Task brief
Exactly the lines below from the one with "Genshin Impact Top Up (26, 40)" up to and including the one with "junior.inclusion@stokehill.devon.sch.uk (1247, 1189)" make up the answer, with nothing else added.

*** Available data Section Begins ***

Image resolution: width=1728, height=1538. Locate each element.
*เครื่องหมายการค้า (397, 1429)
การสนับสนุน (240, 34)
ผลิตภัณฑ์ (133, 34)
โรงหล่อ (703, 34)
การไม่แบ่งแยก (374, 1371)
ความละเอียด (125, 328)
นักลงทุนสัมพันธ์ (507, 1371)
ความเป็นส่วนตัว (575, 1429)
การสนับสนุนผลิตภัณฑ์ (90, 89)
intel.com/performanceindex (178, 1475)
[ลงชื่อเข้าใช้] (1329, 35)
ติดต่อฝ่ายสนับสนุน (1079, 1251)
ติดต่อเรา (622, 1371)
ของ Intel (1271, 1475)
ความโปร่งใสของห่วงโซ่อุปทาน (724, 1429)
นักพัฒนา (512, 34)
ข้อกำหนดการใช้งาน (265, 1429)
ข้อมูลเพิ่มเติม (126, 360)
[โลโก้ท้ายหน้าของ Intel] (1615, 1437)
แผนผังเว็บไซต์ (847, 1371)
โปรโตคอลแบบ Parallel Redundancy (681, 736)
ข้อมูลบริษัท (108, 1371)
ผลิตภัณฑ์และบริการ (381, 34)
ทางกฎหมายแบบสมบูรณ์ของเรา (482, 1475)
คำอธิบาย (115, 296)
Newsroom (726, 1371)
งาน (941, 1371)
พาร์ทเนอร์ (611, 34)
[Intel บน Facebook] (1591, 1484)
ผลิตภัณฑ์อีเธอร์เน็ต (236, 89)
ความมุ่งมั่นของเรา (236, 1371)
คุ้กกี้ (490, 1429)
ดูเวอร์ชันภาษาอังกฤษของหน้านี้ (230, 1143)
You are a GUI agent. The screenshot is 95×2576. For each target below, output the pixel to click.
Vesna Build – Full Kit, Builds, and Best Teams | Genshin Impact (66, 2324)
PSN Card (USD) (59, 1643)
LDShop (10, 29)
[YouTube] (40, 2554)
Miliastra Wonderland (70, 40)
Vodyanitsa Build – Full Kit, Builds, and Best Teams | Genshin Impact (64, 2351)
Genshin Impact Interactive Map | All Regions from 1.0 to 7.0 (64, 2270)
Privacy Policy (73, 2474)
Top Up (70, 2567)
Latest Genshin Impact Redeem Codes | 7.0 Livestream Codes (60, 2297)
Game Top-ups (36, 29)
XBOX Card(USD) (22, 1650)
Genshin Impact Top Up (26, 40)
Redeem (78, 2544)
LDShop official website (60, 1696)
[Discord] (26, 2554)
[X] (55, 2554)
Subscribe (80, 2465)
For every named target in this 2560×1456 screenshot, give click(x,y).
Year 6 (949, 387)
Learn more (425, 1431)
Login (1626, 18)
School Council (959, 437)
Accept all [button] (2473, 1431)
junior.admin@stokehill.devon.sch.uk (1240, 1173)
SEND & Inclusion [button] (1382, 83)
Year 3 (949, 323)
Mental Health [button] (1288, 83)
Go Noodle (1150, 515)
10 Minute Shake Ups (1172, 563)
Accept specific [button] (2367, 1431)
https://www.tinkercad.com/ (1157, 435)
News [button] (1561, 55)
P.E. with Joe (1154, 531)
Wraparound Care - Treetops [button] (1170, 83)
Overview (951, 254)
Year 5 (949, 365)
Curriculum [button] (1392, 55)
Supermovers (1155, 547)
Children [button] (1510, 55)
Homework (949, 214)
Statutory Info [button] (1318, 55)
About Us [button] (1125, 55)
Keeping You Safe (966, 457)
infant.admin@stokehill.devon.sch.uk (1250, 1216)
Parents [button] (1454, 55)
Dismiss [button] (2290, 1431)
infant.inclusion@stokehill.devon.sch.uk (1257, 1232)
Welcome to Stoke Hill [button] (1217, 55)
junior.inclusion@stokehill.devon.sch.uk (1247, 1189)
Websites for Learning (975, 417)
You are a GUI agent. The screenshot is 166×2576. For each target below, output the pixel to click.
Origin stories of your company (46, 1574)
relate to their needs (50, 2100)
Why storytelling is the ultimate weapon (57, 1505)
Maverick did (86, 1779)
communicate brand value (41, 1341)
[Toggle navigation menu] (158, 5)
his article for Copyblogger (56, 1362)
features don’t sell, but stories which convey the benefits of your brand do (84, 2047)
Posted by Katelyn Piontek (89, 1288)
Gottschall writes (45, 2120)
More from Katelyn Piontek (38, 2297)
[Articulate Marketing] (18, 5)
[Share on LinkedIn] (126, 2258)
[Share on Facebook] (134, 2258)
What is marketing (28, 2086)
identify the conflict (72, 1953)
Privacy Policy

*** Available data Section Ends ***

Answer below
Genshin Impact Top Up (26, 40)
Redeem (78, 2544)
LDShop official website (60, 1696)
[Discord] (26, 2554)
[X] (55, 2554)
Subscribe (80, 2465)
For every named target in this 2560×1456 screenshot, give click(x,y).
Year 6 (949, 387)
Learn more (425, 1431)
Login (1626, 18)
School Council (959, 437)
Accept all [button] (2473, 1431)
junior.admin@stokehill.devon.sch.uk (1240, 1173)
SEND & Inclusion [button] (1382, 83)
Year 3 (949, 323)
Mental Health [button] (1288, 83)
Go Noodle (1150, 515)
10 Minute Shake Ups (1172, 563)
Accept specific [button] (2367, 1431)
https://www.tinkercad.com/ (1157, 435)
News [button] (1561, 55)
P.E. with Joe (1154, 531)
Wraparound Care - Treetops [button] (1170, 83)
Overview (951, 254)
Year 5 (949, 365)
Curriculum [button] (1392, 55)
Supermovers (1155, 547)
Children [button] (1510, 55)
Homework (949, 214)
Statutory Info [button] (1318, 55)
About Us [button] (1125, 55)
Keeping You Safe (966, 457)
infant.admin@stokehill.devon.sch.uk (1250, 1216)
Parents [button] (1454, 55)
Dismiss [button] (2290, 1431)
infant.inclusion@stokehill.devon.sch.uk (1257, 1232)
Welcome to Stoke Hill [button] (1217, 55)
junior.inclusion@stokehill.devon.sch.uk (1247, 1189)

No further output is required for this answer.